Endoscopic techniques, while reducing the need for surgery, cannot always replace it, especially for ampullary lesions extending into the pancreatic or common bile duct. In FAP patients with duodenal lesions, choices often oscillate between the Whipple procedure, known for its comprehensive resection and associated complications, and the less invasive pancreas-preserving duodenectomy. The latter, while preserving pancreatic function, can raise the risk of recurrence and limit lymph node clearance in cases of malignancy [26]. Our study showed that two-thirds of patients underwent a Whipple procedure, probably reflecting the presence or suspicion of a malignant lesion. Notably, while the number of Whipple procedures seems to be on the rise, there is a declining trend in pancreas-preserving duodenectomies. This may complicate post-operative endoscopic management, as deep small bowel enteroscopy is needed to inspect the Roux-en-Y limb because of the Whipple operation. The cause of this trend remains undetermined. It might be influenced by surgical preferences, or the future risk of requiring a Whipple procedure due to ampullary adenomatosis [26].

The FAP patients who received a duodenal resection, together with those who developed disseminated duodenal cancer, represent the most severe phenotype. We analyzed the pathogenic APC variants in all these patients and found that only one family had a variant in the codon 976–1067, which has previously been associated with a 3-4-fold risk of developing duodenal adenomatosis [27]. Furthermore, one variant identified in two families was somewhat surprisingly located in an area of the gene which has previously been associated with a less severe phenotype (attenuated FAP) [28,29,30]. We find that the number of families/patients were too few for us to conclude there is a firm phenotype-genotype correlation; hence, endoscopic surveillance and treatment cannot be stratified according to specific pathogenic variants in the APC gene based on the present data. Nonetheless, we identified 6 cases of duodenal resections/unresectable cancer in one family who was carrying the c.2626 C > T, p.(Arg876*) pathogenetic variant and in this family, intensified surveillance might be justified.

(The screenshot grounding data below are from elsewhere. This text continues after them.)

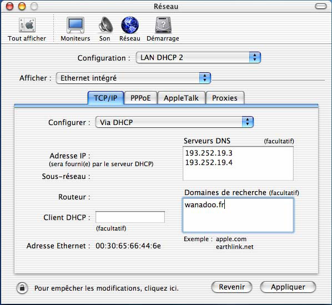Open the Afficher Ethernet intégré dropdown

(133, 78)
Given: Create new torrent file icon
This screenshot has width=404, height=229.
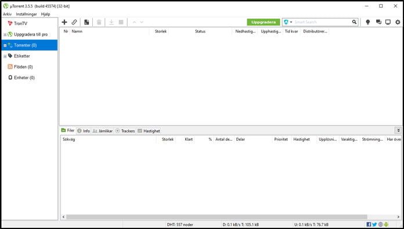Looking at the screenshot, I should click(86, 22).
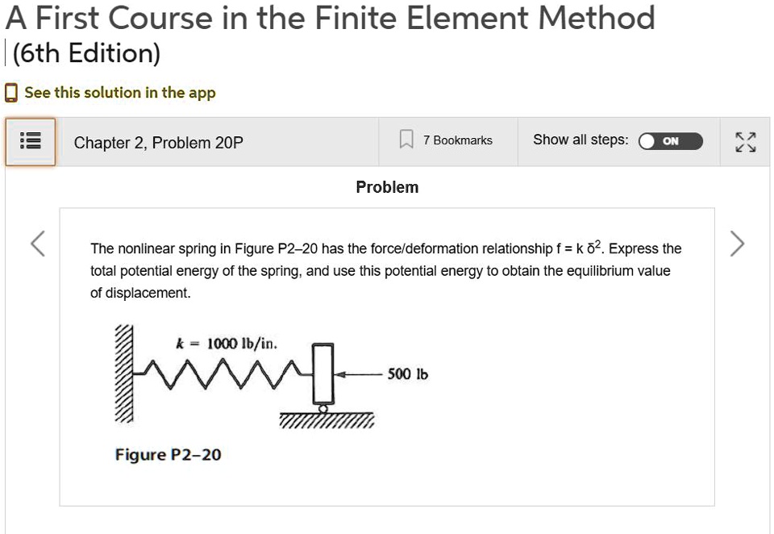The height and width of the screenshot is (534, 774).
Task: Click the 6th Edition text
Action: (86, 53)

The evolving role of endoscopic interventions, particularly polypectomy, EMR and endoscopic papillectomy in managing duodenal lesions in FAP cannot be understated [20, 31,32,33]. While they offer significant advantages over surgical modalities, a comprehensive, individualized approach is crucial to ensure optimal patient outcomes [12]. Further studies, preferably comparative, that focus on long-term outcomes and newer endoscopic techniques, are eagerly awaited. Of note, in our study the number of endoscopic resections was limited, hence, the FAP cohort may be considered representing the long-term natural course of duodenal adenomatosis under endoscopic surveillance.

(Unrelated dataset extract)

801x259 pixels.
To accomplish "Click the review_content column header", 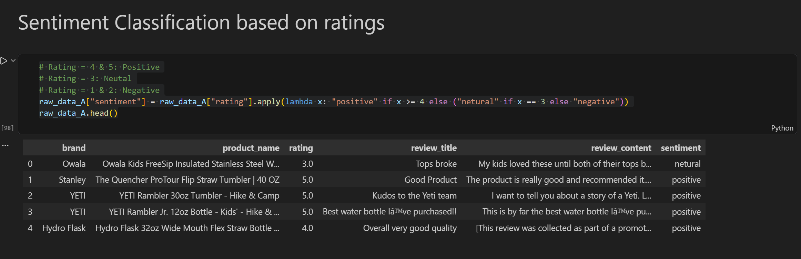I will [x=621, y=148].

This study is limited by the small number of patients undergoing duodenal resection. Furthermore, our knowledge of the endoscopic surveillance before referral for surgery is limited to procedural codes and details such as Spigelman classification and possible reasons for omitting duodenal surveillance are not available. Likewise, we cannot fully explain why half of the patients with duodenal cancer were disseminated at the time of diagnosis. However, the study’s strengths include a national database free of referral and selection bias, as well as access to pathology reports after both endoscopy and surgery for comparison. We have not included adverse events of endoscopic and surgical interventions as we do not find the coding consistent over the complete study period. Finally, endoscopic technology has been improved considerably during the study period, which might have improved the optical diagnoses.

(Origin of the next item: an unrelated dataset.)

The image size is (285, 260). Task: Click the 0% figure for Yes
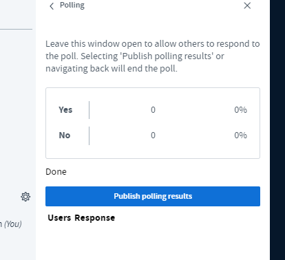click(240, 110)
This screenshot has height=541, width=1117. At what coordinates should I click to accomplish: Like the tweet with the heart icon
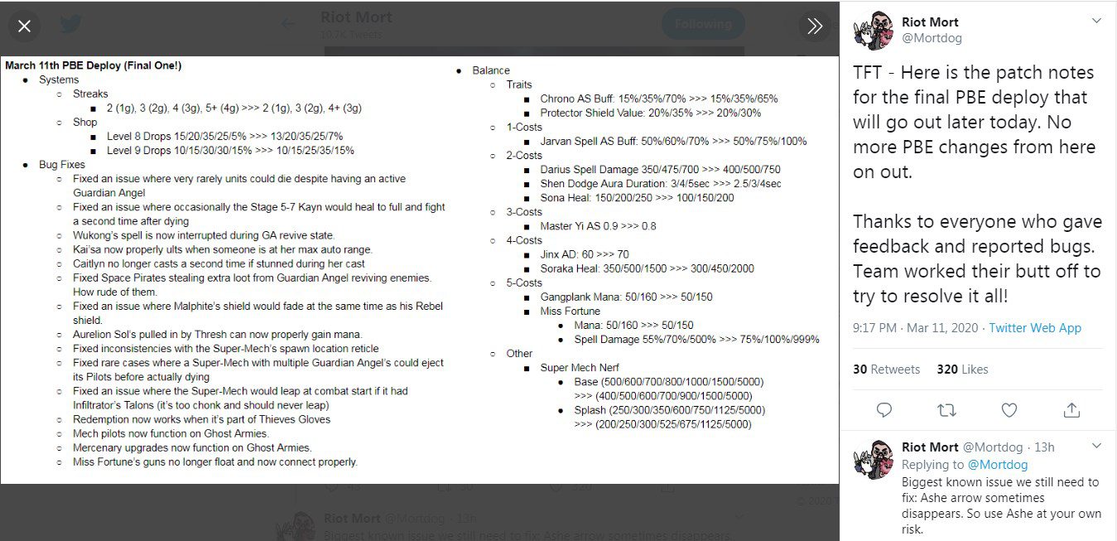coord(1009,410)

Our nationwide cohort study encompassing the entire Danish FAP population revealed a risk of duodenal surgery of 1.31 per 1,000 person-years, with patients undergoing surgery at a median age of 53 years. Strikingly, two-thirds of the patients referred for surgical intervention had not previously received a duodenal polypectomy, and even fewer an EMR. Furthermore, most patients were found to have a benign histopathology in their surgical specimen. To ensure the quality of endoscopic surveillance and interventions, we find it essential to monitor endoscopic practice and development of duodenal cancer in national registers.